Steak houses exist outside my normal standards for restaurants. Whereas usually I like to observe the subtle choices chefs make in similar dishes and look for merit or fault within these confines, properly prepared meat in a steak house is either the greatest steak in the world or not. There is no grey area. Either it tastes like the best I have ever had or like a miserable facsimile of the best I have ever had and therefore a waste of time.
Over my lifetime, what this steak is has changed. In my adolescence, it was the 4-inch sirloins my dad would grill at least once a weekend. Later, my dad read a New York Times article about dry aging and convinced our local butcher to dry age beef for us. This was a special occasion thing because it involved planning and money, but when it would happen it was awesome. Later, I started buying aged strip steaks at Ottomanelli's, seasoning them with sea salt and black pepper, and grilling them in a Webber kettle over lump charcoal that had been started in a chimney.
This remains the best sirloin I have had anywhere, ever, so why go out for steaks? Lugar's porterhouse. I have heard the tales of butter and rendered lard and so on used to top Lugar's steak, but I believe at its heart what makes their steak great are the same three things that make all the great steaks great: quality meat, the right amount of high intensity heat, and the right amount of coarse salt and pepper for the chosen cut. I believe there is a little wiggle room in making a good steak (which is why you must accept possible change), depending on the cut and the heat method, but the reason one place always so far beats all its competition is there is an exactly right ratio of cut, quality, heat, time, and seasoning. Which is why there is no reason to order anything but porterhouse at Lugar's, and no reason ever to order filet mignon at a steak house.
Usually, I go to Strip House for one of two reasons: either I have an overwhelming urge for a great piece of beef, the kind only to be found in New York, or someone has dragged me to another chop house insisting that it has meat equal to or better than the chops that top my list of the greats (Lugar's porterhouse, Strip House's rib chop and Keen's mutton) and, having tried this person's proposed equal, I develop a taste for my preferred that can only be sated by committing to a big meal.
This time, my Strip House trip was inspired by having gone to Del Frisco's and tried their rib chop. At this point, the rib chop at Strip House is reigning champ in my book for the best rib chop, best steak in Manhattan, and best adaptations of standard steakhouse sides.
When Strip House first opened, to get things rolling they had a special on Sunday nights that offered certain selections on the wine list for wholesale prices. I probably went one Sunday a month in those days. Once I had had the rib chop about 20 times I started trying their other offerings and, after some successful and unsuccessful experimentation, I have settled into a standard order that I probably get 4 out of 5 times.
Lobster bisque. True lobster bisque in that it is not lobster chowder or cream of lobster soup, all heavy and chunky with overcooked bits of lobster meat, but rather the perfect aroma of lobster captured in the luxurious richness of hot cream. It is as if a cappuccino maker was somehow involved in frothing it to keep it as light and sweet as lobster should be. The bisque is poured on a crisp wonton, with a cannel of crème fraiche and a little sliced lobster meat.

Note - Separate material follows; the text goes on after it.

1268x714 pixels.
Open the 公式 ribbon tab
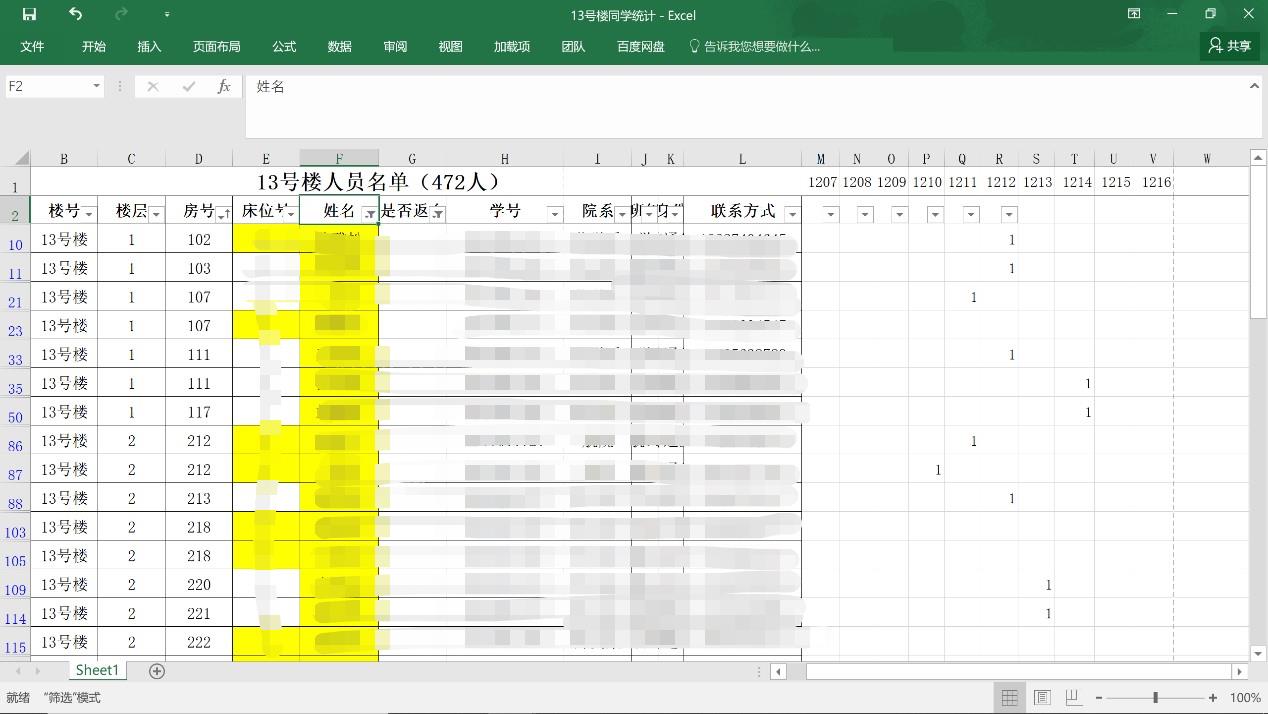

The bone-in-rib chop medium rare. In general, I like steaks either rare or Pittsburg, but early in my visits to Strip House a waiter explained that the chef suggested medium rare for this steak because the amount of fat strata inherent to the cut would melt to a more pleasing point at medium rare then my oft-preferred versions of blue. I tried it his way a couple times, tried it my way again, and decided he was right: this steak is best medium rare.

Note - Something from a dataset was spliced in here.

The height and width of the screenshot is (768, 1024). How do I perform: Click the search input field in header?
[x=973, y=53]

Truffle creamed spinach. I have tried all the sides at least once and I know devotees of all but, compared to the spinach, I feel the other sides all pale. At some point in any chop shop meal, you are going to put some of a side dish and some steak on your fork together. Something awesome happens here between the crusty, black, salty edge of the steak and the rich, creamy, earthy, mouth-staining truffle aroma of the spinach that is unique.
The only other thing I order with this meal (dessert would be a waste) is a glass and bottle of wine. The glass is a white to go with the chowder. A Chablis would obviously be best paired, but any rich white with good acids can play with the soup. For dinner, I have taken trips through the big Bordeaux's and Cali reds, I have ordered off the sommelier's choices on the back page, but I have pretty much learned this meal wants cheap red from the Rhone. There is almost always a decent bottle of something like Gigondas to be found and it seems to bring the best game to this meal. The meal is too rich for a rich red, and too bold for a finesse red. Trust me, go with a cheap, angular, slutty red from the Rhone.

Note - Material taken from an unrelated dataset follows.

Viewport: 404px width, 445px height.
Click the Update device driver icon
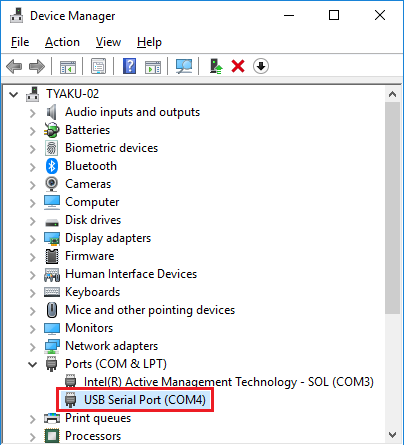pos(216,66)
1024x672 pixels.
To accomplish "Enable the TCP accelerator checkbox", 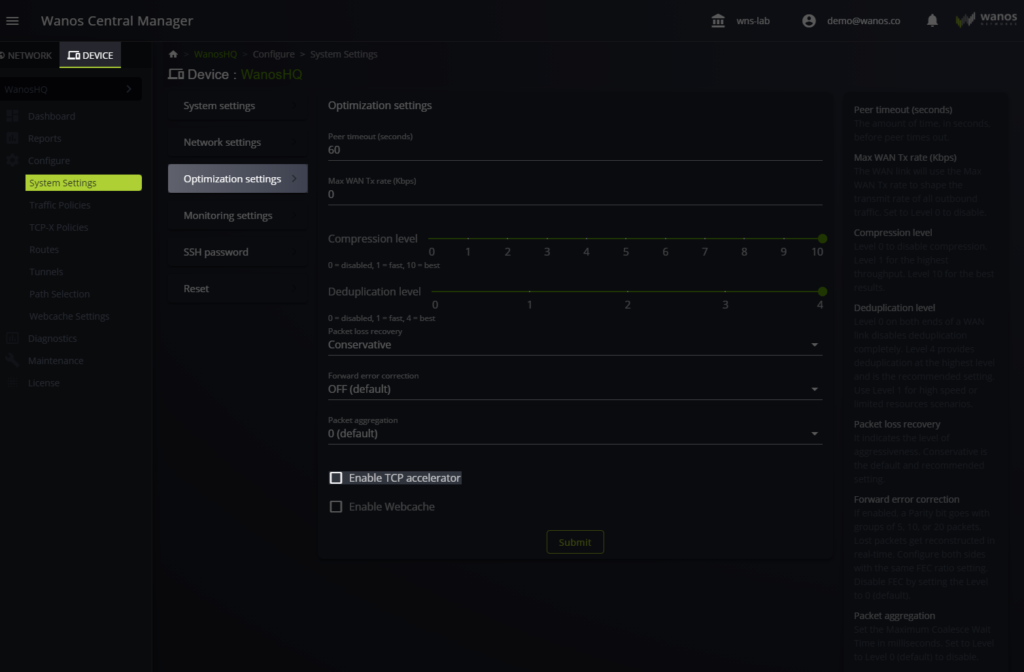I will click(336, 478).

The room is cool; it is dark, dark, in shades of dark red and dull gold. There are black and white photos out of the days when evening gowns and black ties were common. At some point, you realize the patterns on both your napkin and the wallpaper are risqué silhouettes of women posed in pairs. When you mention this to your server you'll learn that they are offered for sale but that the restaurant is out at the moment and it's best to order from the website. This has been the state of affairs for about 4 years.
If there is a chink in the armor of Strip House it is the service. I have had good service there, but on the whole it runs from mediocre to crap. The only time ever in my life I could not find a reason to at least tip a waiter 18% was on a particularly bad occasion at Strip House. I don't mean the brusque badness of a typical steak house where guys tell you what you're having. I mean a waiter who seemed to go out of his way to screw up every step of service, from bringing the wrong steak to one diner who then got to sit, foodless, for 20 minutes while the proper one was prepared, to screaming from the POS terminal to one of the people at the table across the room that his credit card seemed to have been rejected.
When faced with bad execution at places I believe are worth my dining dollar, I prefer to advise management of my experience and give them the chance to remedy the situation rather than just giving up. Since this uniquely bad incident came in a string of mediocre experiences there, I chose to talk to a manager on the way out. None were around so I left a business card and asked for a call back. When no call had come 3 days later, I called and left a voicemail. I am still waiting for a call back from about a year ago. I guess bad management breeds bad service.
Finally, after not having been back in about eight months, I joined a friend for a special occasion and decided at this point I have become so regimented in my Strip House choices all I lose from the potentially bad service is a couple of minutes and exposure to anything new the chefs are trying to do, and in this place that is ok. Steak houses almost encourage a curmudgeonly approach to ordering.
This time, a guy named Gabe was our waiter and did a great job, and my wine was an '01 Thalabert Crozes Hermitage, a little thin but still good enough next to that steak.
Every now and then you need meat, and you don't want to go to Brooklyn, and you are not in the mood to appreciate a uniquely slight game note in an old lamb chop. If you are someone who can overlook occasionally poor service and management, the rib chop at Strip House is probably your best bet.